Dice learning loss unchanging after first epoch

I’ve implemented a custom multi-class 2D dice loss function to train a Unet for image segmentation referenced from online code, but when used in training the test loss never changes, and the training loss just oscillates. the Unet works when using Cross-Entropy to train, so I believe the problem is with the custom function, but I cannot find why it behaves this way. From looking into the training, I saw that the loss does change during training, but it rapidly converges, and when validating the loss remains a constant, 0.1604 in the most recent case, and just never changes from it over any number of epochs.

I have also taken other implementations of multi-class dice loss functions, and have faced the same problem. Any clue what could be causing this issue?

class DiceLoss2D(nn.Module):
def init(self, classes, epsilon=1e-5, sigmoid_normalization=True):
super(DiceLoss2D, self).init()
self.epsilon = epsilon
self.classes = classes

    if sigmoid_normalization:
        self.normalization = nn.Sigmoid()
    else:
        self.normalization = nn.Softmax(dim=1)  # TODO test ?

def flatten(self, tensor):
    return tensor.view(self.classes, -1)

def expand_as_one_hot(self, target):
    """
    Converts label image to CxHxW, where each label gets converted to
    its corresponding one-hot vector
    :param target is of shape  (1xHxW)
    :return: 3D output tensor (CxHxW) where C is the classes
    """
    # target = target.squeeze()
    shape = target.size()
    shape = list(shape)
    shape.insert(1, self.classes)
    shape = tuple(shape)
    # expand the input tensor to Nx1xHxW
    src = target.unsqueeze(1)
    srcshape = src.size()

PROBLEM SET:
a – In the dice loss post, what value does the validation loss stay at in the most recent case?
b – Please reproduce the part of the dice loss post starting with "I have also" and going on through "super(DiceLoss2D, self).init()".

MATERIAL PROVIDED:

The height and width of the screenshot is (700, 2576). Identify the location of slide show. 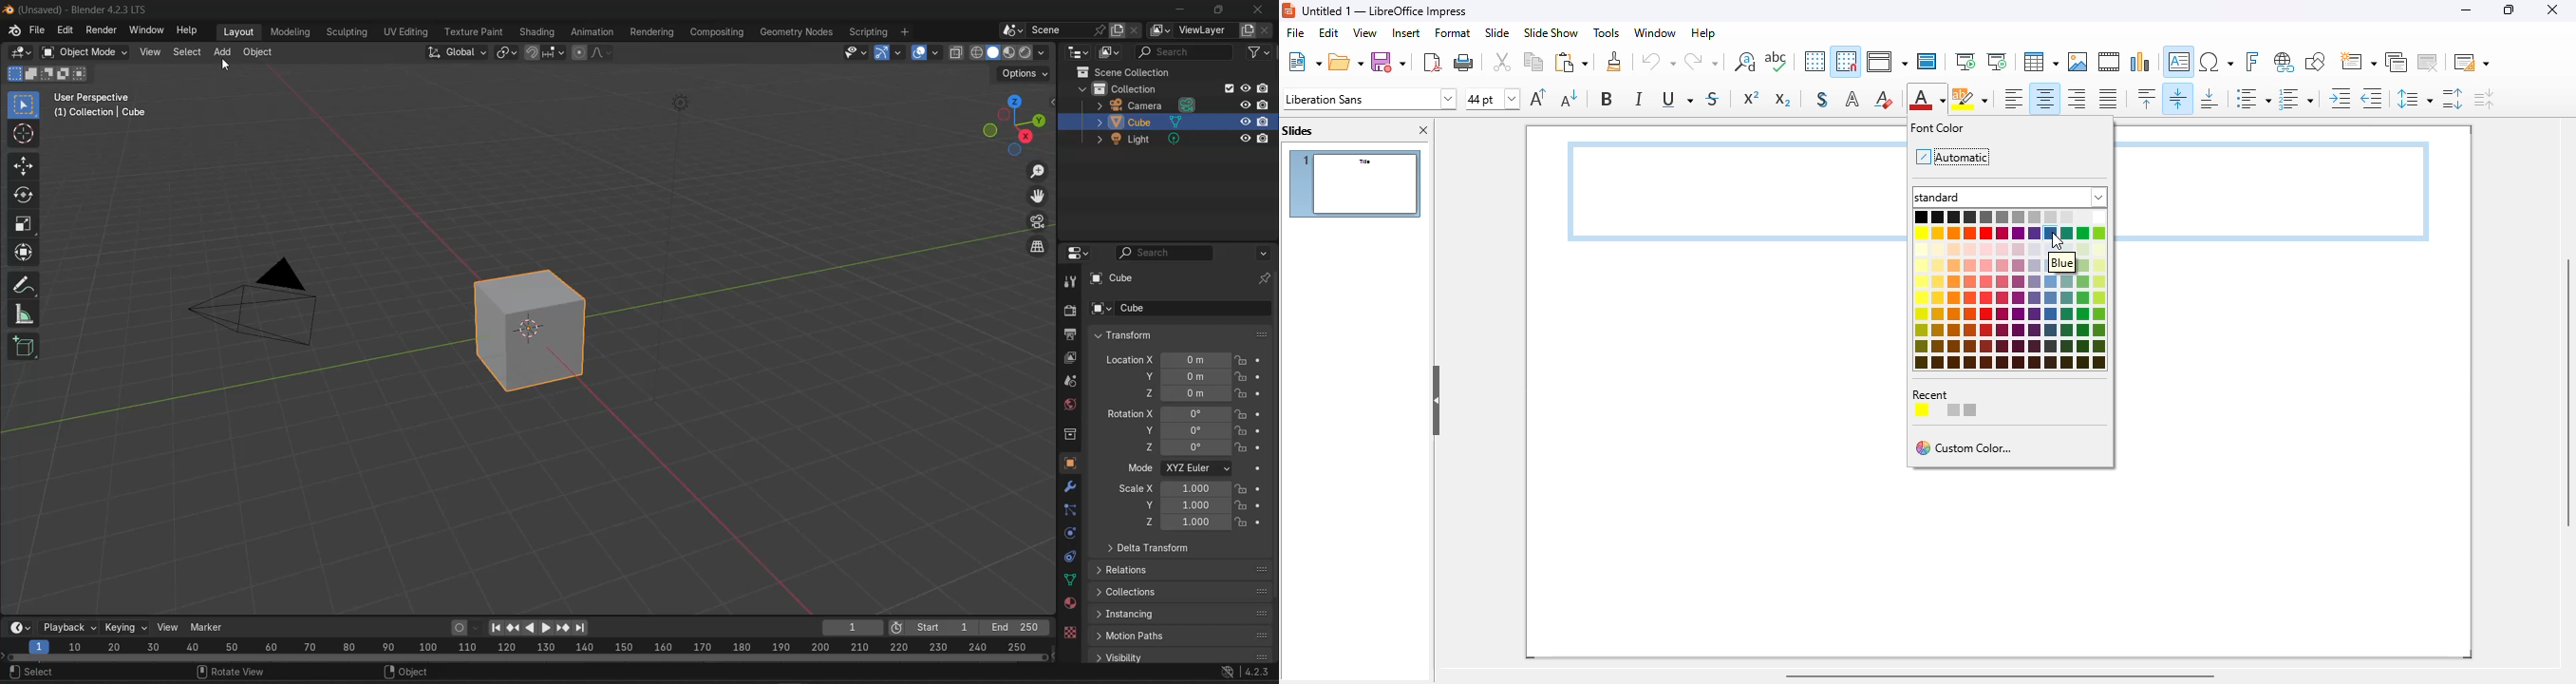
(1552, 32).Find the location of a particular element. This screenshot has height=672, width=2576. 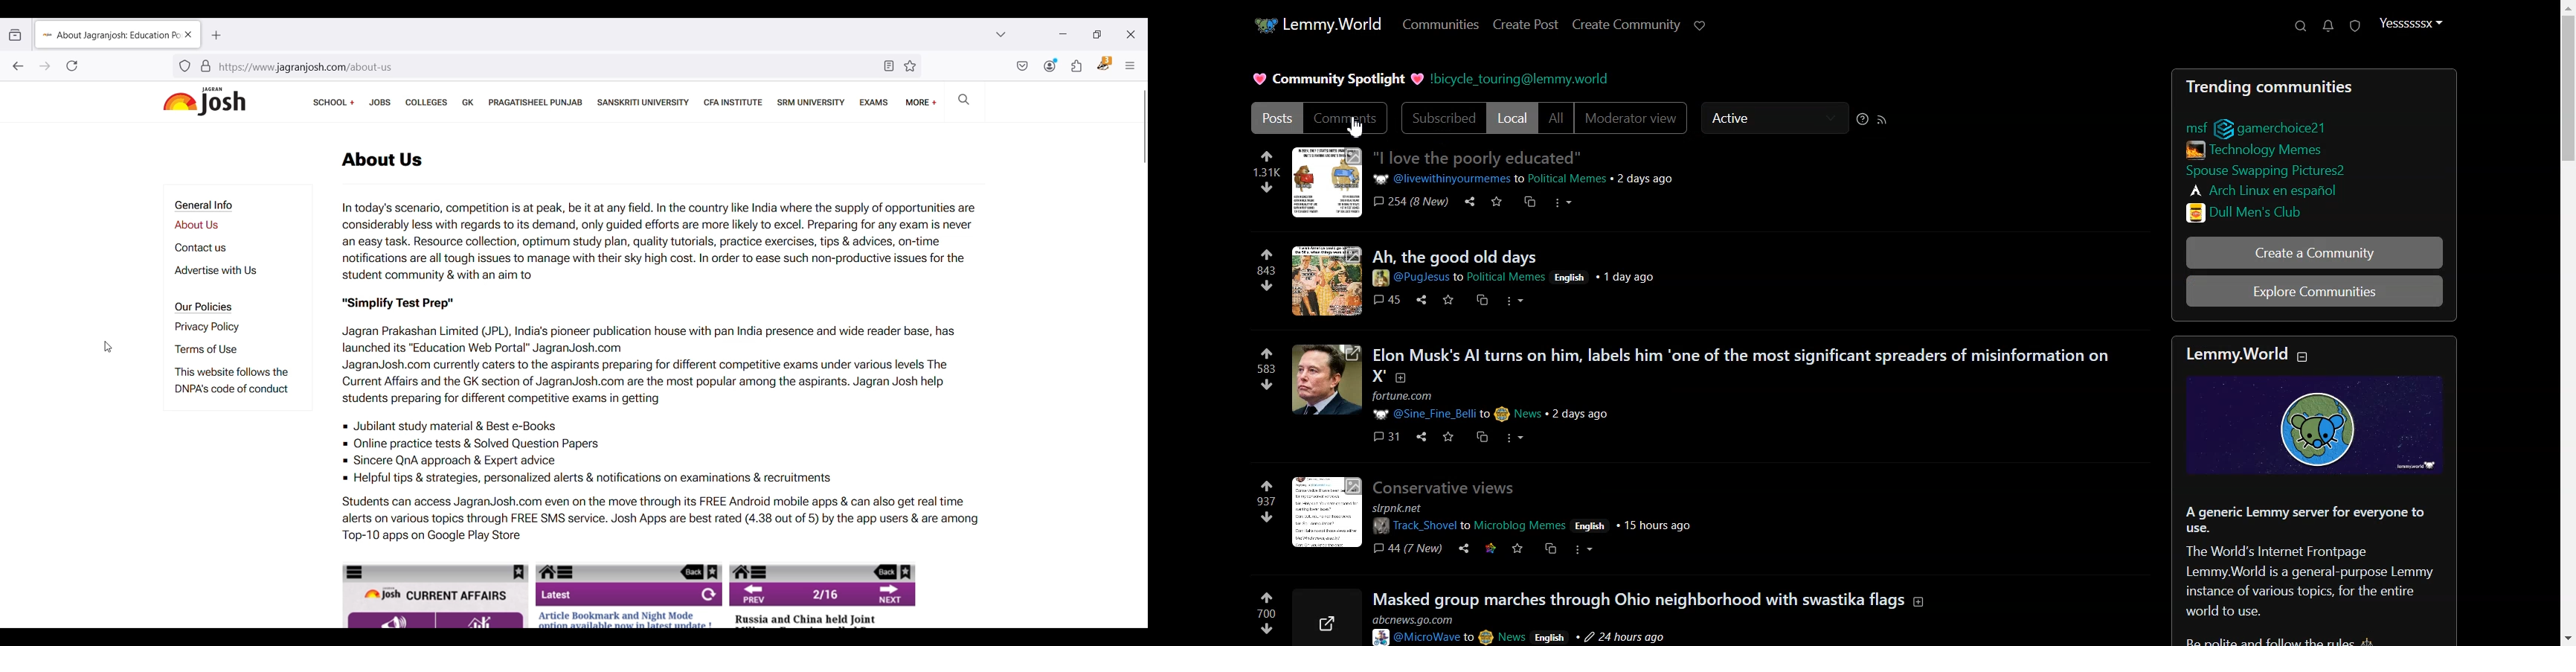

TASK RESULTS:
a – 0.1604

b –
I have also taken other implementations of multi-class dice loss functions, and have faced the same problem. Any clue what could be causing this issue?

class DiceLoss2D(nn.Module):
def init(self, classes, epsilon=1e-5, sigmoid_normalization=True):
super(DiceLoss2D, self).init()